Lieutenant Colonel J.E. Mills, D.S.O.
1st Canadian Tank Battalion

It was while on this reorganization work that our O.C. conceived the idea of the Canadian Tank Corps. He is the father of the First Canadian Tank Battalion, and had it not been for the sudden cessation of hostilities, his claim that Canada could distinguish itself in the tank-field would have been justified.
(The Tank Tatler, Vol. 1, No. 4, 1919, 4)
By the end of the Great War, John Edgar Mills had been an artilleryman, staff officer, air force observer, gunnery school commandant, and tank battalion commander. He was born in Brantford, Ontario on 3 November 1878. Commissioned with the Permanent Force since 1903, he was an expert in artillery and chief gunnery instructor with the First Contingent. He served on the staff of the 1st Division and was attached to the Royal Flying Corps before transferring to the Royal Field Artillery as part of the Gallipoli campaign.
He earned the Distinguished Service Order and was mentioned in dispatches for his artillery work at Gallipoli.

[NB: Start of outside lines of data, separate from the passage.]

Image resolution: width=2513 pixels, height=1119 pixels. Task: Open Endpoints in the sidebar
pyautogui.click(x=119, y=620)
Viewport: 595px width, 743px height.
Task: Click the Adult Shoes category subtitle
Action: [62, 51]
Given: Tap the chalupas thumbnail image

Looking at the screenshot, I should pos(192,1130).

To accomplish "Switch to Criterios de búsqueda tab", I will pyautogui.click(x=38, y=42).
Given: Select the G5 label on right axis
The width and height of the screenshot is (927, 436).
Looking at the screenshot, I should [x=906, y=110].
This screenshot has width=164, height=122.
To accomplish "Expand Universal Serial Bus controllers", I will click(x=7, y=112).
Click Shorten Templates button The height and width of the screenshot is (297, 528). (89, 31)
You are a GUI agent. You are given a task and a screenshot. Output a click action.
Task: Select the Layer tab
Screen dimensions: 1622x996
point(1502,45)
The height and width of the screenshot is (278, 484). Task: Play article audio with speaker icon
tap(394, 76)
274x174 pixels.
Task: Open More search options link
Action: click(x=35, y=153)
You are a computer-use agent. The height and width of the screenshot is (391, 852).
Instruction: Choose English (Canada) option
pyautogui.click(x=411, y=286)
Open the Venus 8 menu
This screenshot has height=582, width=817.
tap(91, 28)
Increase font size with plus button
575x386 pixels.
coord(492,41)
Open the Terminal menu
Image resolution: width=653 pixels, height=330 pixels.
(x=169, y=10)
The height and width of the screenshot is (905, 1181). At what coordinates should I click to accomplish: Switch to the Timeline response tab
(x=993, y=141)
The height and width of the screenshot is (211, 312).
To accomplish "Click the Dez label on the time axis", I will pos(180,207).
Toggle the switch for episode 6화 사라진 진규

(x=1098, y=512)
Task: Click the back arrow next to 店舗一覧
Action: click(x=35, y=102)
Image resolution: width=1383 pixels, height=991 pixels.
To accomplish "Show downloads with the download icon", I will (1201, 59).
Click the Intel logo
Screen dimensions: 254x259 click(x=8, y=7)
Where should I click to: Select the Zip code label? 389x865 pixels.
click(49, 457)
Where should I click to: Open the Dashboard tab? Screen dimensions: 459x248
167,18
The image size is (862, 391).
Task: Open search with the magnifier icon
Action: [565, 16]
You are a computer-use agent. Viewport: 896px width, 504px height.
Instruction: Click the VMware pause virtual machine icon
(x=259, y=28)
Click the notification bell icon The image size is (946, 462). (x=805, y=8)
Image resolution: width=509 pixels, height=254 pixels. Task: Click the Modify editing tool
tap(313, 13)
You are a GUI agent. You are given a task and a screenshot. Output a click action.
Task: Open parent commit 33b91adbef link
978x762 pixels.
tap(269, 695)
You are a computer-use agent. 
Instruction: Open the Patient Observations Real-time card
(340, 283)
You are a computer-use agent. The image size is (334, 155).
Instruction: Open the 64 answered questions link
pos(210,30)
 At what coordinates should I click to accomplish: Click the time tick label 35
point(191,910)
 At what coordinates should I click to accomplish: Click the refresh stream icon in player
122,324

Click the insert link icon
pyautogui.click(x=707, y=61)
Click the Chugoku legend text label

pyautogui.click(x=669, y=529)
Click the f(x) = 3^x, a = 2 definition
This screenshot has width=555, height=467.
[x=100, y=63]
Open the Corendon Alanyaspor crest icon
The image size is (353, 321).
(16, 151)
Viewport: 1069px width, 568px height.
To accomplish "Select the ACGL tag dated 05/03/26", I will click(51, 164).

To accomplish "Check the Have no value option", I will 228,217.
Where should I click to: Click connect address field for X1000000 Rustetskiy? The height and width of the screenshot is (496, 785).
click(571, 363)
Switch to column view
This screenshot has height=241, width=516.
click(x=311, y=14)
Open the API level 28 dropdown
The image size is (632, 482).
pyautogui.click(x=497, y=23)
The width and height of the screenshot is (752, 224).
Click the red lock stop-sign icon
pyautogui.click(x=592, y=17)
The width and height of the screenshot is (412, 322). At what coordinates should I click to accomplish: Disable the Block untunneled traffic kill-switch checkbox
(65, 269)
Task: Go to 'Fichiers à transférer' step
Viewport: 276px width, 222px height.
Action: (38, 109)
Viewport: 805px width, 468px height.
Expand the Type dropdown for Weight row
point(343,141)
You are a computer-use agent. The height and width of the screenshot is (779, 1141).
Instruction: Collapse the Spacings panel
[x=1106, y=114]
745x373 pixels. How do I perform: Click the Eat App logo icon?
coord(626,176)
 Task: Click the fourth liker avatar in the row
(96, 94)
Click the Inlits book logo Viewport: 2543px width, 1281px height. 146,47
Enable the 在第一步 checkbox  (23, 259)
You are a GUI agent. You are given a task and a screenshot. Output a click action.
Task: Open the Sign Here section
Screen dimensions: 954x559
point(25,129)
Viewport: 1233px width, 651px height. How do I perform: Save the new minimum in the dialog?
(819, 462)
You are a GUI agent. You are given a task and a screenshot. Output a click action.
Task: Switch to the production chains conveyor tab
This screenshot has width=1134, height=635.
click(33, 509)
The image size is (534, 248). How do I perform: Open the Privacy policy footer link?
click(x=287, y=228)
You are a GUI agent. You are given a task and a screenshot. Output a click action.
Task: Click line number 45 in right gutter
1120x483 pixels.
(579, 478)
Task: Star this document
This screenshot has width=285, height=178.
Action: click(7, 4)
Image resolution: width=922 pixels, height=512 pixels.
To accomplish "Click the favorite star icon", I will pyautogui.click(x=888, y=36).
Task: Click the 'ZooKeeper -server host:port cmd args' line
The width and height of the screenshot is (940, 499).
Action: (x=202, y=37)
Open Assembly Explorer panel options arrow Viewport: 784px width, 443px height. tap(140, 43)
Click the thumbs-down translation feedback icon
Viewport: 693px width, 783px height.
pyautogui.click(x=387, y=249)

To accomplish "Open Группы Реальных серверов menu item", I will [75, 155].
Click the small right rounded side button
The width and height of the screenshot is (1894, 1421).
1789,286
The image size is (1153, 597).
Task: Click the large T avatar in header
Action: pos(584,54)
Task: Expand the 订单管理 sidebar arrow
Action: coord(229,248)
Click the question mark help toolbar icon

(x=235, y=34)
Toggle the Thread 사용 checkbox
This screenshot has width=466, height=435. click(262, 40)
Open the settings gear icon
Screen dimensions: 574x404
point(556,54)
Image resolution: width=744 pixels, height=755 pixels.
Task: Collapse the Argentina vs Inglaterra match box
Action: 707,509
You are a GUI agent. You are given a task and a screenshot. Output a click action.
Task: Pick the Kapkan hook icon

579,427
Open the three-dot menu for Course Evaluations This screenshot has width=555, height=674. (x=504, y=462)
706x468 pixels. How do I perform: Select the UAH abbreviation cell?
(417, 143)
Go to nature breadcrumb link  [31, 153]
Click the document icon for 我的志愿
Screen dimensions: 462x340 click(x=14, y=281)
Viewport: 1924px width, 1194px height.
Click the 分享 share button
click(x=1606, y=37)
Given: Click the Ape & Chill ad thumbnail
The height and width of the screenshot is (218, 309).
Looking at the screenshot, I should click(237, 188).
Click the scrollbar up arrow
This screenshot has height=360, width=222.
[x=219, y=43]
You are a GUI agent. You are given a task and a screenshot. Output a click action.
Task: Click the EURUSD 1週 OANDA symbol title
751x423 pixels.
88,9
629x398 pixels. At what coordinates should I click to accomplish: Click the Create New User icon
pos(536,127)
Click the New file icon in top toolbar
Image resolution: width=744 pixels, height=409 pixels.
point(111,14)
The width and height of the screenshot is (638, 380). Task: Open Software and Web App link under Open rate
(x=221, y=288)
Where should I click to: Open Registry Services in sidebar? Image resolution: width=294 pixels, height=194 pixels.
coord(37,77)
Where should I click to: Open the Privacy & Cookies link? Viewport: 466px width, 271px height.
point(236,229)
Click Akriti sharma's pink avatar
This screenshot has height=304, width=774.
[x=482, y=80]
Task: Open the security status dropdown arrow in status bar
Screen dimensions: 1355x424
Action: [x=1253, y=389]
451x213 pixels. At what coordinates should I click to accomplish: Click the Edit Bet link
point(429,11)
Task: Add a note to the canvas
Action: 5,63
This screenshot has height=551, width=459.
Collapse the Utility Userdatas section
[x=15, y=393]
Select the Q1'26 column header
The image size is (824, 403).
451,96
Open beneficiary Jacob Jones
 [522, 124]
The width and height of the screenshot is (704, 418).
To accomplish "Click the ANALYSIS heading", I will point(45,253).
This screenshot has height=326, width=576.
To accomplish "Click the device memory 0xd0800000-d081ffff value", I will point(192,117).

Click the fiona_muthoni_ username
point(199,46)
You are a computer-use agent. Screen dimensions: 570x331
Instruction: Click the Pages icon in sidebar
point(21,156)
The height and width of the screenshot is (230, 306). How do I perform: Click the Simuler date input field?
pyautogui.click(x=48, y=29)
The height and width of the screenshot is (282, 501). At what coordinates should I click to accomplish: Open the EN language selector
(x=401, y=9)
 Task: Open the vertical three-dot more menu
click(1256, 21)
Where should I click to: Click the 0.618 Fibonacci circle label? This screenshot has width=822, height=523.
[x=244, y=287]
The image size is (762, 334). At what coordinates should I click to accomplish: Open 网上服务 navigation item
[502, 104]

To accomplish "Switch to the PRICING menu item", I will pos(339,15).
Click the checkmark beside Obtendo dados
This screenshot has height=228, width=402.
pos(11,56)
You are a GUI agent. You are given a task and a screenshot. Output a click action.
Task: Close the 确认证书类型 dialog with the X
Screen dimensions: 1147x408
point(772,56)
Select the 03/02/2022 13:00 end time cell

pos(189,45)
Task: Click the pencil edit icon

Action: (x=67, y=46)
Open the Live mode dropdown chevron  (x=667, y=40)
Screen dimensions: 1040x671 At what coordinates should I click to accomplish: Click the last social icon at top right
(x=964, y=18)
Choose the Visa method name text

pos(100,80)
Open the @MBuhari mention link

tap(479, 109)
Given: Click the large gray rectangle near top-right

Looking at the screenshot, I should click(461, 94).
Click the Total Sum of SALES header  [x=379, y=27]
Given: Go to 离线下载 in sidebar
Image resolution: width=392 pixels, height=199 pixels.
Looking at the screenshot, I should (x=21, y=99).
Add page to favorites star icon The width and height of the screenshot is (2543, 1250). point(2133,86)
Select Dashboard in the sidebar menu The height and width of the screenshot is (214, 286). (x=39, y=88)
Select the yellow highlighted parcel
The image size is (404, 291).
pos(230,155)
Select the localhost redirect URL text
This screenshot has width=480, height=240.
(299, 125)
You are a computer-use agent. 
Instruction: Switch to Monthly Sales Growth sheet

He was recalled to England in early 1916 to reorganize the Canadian reserve artillery depots and was appointed commandant of the School of Gunnery. Intrigued by the potential of new forms of warfare, in 1918, he proposed a Canadian contribution in a conversation with Major General Elles of the Tank Corps. The short-lived unit’s newspaper, The Tank Tatler, credited him as “the father of the First Canadian Tank Battalion.”
In March 1918, Ottawa authorized Lieutenant Colonel R.L. Denison, a returned machine gun officer, to raise the 1st Battalion. Largely recruited from university students, the unit arrived to England for training in June. As Denison was medically unfit, Mills assumed command just as it prepared to leave for the field on 7 November. The 1st Tank Battalion landed in France but the armistice meant it never served in action.
Mill retired from the Permanent Force in 1920 and died on 21 January 1937.